(Dataset entries)
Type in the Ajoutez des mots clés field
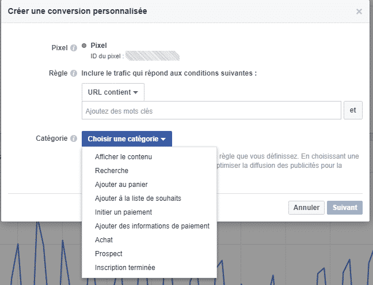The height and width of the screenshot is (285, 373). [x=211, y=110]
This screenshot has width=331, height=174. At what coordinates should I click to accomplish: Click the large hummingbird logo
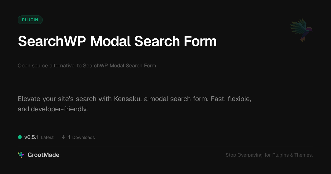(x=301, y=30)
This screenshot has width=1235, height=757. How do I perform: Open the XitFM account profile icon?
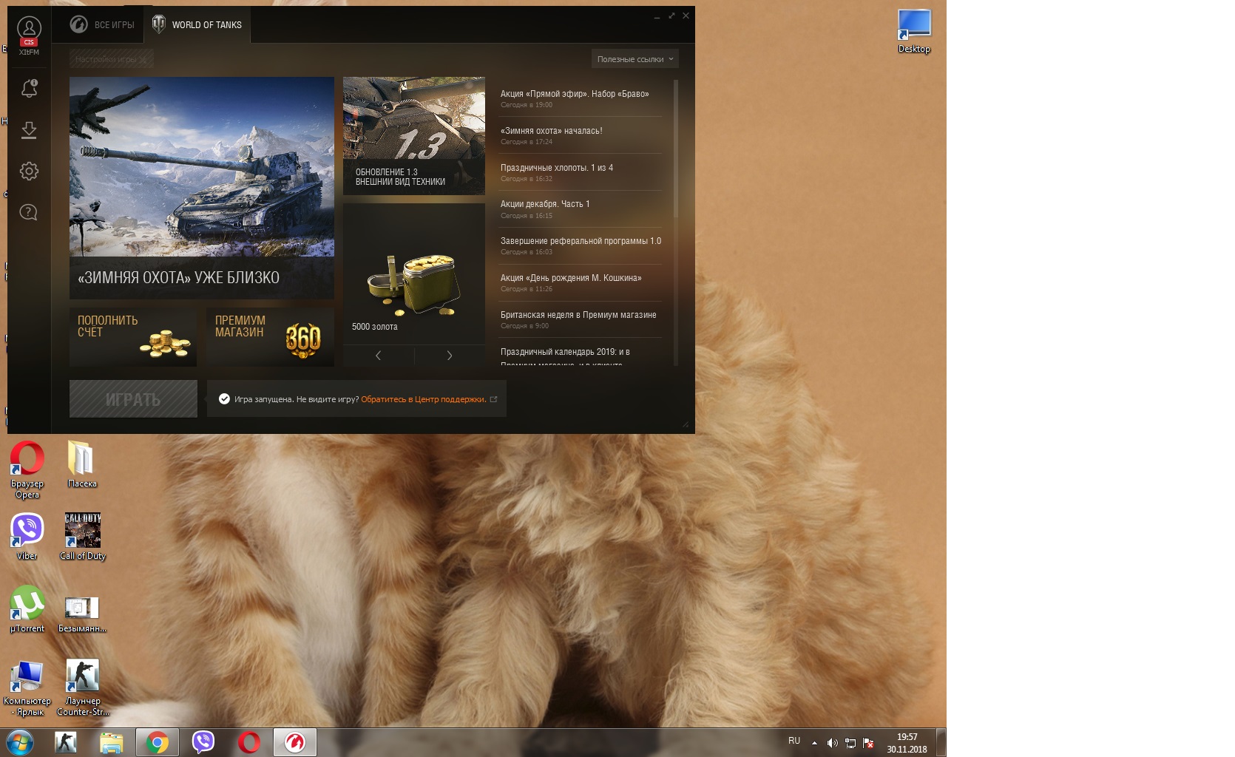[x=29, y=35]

▶ **Exercise requirements**: Copy every entry above exactly as it stands, but leave the pictures out.

▶ **Problem solution**:
Type in the Ajoutez des mots clés field
The height and width of the screenshot is (285, 373). [x=211, y=110]
This screenshot has width=331, height=174. At what coordinates should I click to accomplish: Click the large hummingbird logo
(x=301, y=30)
This screenshot has width=1235, height=757. How do I perform: Open the XitFM account profile icon?
[x=29, y=35]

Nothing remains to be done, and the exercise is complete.